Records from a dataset

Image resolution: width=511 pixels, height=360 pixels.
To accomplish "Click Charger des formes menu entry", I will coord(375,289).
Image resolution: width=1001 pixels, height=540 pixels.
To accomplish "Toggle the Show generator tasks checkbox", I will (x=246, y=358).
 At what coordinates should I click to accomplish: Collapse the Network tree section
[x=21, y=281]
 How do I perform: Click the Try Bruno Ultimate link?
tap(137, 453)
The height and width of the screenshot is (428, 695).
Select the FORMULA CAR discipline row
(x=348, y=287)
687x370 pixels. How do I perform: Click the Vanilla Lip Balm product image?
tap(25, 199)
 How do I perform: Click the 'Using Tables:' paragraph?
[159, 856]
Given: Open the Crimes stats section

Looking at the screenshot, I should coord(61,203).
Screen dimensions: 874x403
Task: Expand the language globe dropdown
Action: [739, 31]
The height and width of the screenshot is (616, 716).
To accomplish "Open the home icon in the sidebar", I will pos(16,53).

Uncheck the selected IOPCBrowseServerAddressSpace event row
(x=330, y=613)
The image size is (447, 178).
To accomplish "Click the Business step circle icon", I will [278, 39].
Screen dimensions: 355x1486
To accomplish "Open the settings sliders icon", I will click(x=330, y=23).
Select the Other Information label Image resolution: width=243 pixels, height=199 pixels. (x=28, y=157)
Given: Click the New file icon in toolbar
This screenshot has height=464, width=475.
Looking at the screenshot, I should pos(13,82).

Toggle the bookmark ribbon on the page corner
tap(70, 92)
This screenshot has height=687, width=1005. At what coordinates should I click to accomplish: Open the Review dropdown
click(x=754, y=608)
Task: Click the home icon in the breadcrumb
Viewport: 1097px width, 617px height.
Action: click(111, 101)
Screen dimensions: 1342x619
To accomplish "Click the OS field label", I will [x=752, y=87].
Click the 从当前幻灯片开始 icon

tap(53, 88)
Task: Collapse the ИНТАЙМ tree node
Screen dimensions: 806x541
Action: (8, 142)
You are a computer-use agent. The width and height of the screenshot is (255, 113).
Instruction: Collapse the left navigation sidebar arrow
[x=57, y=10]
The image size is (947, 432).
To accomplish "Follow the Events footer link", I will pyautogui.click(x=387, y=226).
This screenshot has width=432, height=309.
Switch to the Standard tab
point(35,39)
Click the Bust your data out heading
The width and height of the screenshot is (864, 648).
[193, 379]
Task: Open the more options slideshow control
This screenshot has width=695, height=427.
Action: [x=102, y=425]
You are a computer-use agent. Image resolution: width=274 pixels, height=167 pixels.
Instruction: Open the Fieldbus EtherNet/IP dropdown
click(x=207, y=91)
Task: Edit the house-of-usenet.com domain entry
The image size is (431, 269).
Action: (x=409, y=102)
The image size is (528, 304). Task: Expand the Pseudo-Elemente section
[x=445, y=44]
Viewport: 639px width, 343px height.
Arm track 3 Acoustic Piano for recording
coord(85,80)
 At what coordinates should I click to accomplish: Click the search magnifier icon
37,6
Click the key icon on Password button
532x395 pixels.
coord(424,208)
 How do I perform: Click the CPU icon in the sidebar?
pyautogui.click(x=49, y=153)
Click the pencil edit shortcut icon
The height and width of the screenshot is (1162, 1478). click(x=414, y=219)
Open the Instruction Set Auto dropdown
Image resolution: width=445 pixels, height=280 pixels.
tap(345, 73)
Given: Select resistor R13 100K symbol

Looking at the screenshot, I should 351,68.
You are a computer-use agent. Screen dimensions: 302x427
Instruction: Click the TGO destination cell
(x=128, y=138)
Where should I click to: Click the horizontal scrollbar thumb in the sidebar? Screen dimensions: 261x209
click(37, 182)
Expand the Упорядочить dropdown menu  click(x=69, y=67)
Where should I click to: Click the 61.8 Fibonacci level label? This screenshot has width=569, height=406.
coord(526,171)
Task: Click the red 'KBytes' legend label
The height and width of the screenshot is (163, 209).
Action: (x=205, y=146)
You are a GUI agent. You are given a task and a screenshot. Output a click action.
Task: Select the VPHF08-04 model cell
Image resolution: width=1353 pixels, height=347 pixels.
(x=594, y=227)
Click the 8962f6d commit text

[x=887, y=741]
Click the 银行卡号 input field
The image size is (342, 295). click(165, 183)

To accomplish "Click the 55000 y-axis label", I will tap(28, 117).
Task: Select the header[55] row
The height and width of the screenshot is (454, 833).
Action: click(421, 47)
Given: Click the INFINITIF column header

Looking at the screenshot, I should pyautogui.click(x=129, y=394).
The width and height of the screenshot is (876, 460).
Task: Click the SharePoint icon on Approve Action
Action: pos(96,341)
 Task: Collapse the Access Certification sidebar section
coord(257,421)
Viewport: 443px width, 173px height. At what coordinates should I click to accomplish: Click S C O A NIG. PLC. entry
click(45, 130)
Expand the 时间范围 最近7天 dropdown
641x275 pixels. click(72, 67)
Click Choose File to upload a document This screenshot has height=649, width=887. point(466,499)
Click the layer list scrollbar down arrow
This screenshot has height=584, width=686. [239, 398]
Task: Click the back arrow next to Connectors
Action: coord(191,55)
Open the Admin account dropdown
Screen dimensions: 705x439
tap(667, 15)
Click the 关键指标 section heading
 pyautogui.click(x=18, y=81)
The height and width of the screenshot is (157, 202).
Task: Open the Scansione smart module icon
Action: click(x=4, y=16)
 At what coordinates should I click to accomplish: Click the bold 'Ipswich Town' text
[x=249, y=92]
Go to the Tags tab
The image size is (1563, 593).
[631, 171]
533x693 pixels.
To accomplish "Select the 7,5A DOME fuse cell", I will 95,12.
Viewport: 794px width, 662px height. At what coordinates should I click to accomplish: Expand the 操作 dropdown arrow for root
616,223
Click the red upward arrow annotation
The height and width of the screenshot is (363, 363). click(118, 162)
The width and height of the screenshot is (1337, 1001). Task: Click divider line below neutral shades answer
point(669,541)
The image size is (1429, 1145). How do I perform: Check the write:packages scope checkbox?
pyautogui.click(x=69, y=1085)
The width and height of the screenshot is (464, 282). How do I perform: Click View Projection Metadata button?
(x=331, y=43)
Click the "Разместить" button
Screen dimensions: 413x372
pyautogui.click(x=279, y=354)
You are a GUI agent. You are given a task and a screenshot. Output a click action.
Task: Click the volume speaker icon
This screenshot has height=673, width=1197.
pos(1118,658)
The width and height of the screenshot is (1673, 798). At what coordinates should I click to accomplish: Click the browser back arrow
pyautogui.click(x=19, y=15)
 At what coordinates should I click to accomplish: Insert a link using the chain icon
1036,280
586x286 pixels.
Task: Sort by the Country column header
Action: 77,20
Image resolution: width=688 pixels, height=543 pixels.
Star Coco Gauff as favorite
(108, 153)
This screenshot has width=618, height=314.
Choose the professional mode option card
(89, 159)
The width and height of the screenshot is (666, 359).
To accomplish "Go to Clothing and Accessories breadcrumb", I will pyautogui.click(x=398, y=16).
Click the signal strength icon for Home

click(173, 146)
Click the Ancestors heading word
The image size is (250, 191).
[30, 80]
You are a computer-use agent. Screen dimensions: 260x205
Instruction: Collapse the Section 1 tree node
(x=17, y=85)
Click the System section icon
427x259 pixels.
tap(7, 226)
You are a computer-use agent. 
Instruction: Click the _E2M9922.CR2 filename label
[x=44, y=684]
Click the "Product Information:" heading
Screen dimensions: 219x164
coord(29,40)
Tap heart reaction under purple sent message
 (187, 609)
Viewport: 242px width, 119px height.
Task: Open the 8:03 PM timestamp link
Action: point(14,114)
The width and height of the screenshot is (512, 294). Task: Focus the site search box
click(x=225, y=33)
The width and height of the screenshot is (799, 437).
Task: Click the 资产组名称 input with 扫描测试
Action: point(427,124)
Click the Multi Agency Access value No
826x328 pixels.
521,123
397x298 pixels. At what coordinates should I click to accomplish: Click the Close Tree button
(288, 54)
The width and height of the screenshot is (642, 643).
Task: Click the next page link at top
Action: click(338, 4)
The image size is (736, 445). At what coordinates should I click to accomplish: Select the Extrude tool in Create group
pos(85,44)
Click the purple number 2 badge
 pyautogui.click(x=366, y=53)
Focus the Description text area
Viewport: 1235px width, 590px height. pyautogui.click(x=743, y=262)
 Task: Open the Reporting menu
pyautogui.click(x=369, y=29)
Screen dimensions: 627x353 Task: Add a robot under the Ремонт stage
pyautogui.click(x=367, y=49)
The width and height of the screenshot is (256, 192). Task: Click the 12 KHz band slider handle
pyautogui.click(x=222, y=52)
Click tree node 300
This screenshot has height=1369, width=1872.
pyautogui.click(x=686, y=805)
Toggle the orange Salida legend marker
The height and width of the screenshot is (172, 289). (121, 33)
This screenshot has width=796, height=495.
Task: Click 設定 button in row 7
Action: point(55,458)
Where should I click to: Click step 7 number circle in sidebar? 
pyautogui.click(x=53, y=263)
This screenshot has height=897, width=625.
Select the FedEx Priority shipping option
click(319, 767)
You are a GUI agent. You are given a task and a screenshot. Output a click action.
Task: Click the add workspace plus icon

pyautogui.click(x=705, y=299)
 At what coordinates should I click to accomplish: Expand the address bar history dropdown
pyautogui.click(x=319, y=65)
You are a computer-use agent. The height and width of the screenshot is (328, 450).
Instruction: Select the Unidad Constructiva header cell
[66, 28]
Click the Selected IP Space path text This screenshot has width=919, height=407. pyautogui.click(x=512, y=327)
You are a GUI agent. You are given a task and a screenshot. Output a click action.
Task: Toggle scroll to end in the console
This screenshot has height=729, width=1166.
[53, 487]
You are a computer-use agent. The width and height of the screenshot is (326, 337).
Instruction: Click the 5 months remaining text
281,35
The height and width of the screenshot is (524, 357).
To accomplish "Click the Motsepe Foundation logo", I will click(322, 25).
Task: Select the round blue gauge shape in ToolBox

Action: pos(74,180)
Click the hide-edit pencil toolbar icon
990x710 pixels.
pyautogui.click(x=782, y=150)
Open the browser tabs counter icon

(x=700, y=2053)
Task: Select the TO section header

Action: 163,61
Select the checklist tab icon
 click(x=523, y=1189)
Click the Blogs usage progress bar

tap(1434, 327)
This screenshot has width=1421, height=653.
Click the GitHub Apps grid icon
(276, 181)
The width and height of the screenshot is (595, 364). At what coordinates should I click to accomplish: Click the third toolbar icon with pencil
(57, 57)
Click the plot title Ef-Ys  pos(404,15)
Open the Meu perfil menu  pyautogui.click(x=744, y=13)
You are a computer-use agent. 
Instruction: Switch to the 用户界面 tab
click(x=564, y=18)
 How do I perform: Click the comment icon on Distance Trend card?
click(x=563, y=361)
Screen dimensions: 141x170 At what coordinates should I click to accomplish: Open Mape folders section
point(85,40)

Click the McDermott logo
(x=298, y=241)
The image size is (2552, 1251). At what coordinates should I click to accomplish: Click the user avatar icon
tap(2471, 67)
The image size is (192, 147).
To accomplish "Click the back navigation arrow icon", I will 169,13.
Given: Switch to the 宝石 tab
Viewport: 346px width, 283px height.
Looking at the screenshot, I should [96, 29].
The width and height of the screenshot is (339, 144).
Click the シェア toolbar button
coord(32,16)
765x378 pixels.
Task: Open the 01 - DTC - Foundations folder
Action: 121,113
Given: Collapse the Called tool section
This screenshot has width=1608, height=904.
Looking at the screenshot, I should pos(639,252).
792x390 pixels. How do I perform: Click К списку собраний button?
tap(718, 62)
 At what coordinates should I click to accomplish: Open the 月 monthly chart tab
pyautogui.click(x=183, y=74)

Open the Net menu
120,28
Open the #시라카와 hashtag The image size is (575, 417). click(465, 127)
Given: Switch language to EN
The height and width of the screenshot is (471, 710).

Problem to work on: Print the lines above exactly as they appear, from the line with "is (255, 113)." up to and including the line with "click(x=207, y=91)".

Answer to the problem:
You are a computer-use agent. The width and height of the screenshot is (255, 113).
Instruction: Collapse the left navigation sidebar arrow
[x=57, y=10]
The image size is (947, 432).
To accomplish "Follow the Events footer link", I will pyautogui.click(x=387, y=226).
This screenshot has width=432, height=309.
Switch to the Standard tab
point(35,39)
Click the Bust your data out heading
The width and height of the screenshot is (864, 648).
[193, 379]
Task: Open the more options slideshow control
This screenshot has width=695, height=427.
Action: [x=102, y=425]
You are a computer-use agent. Image resolution: width=274 pixels, height=167 pixels.
Instruction: Open the Fieldbus EtherNet/IP dropdown
click(x=207, y=91)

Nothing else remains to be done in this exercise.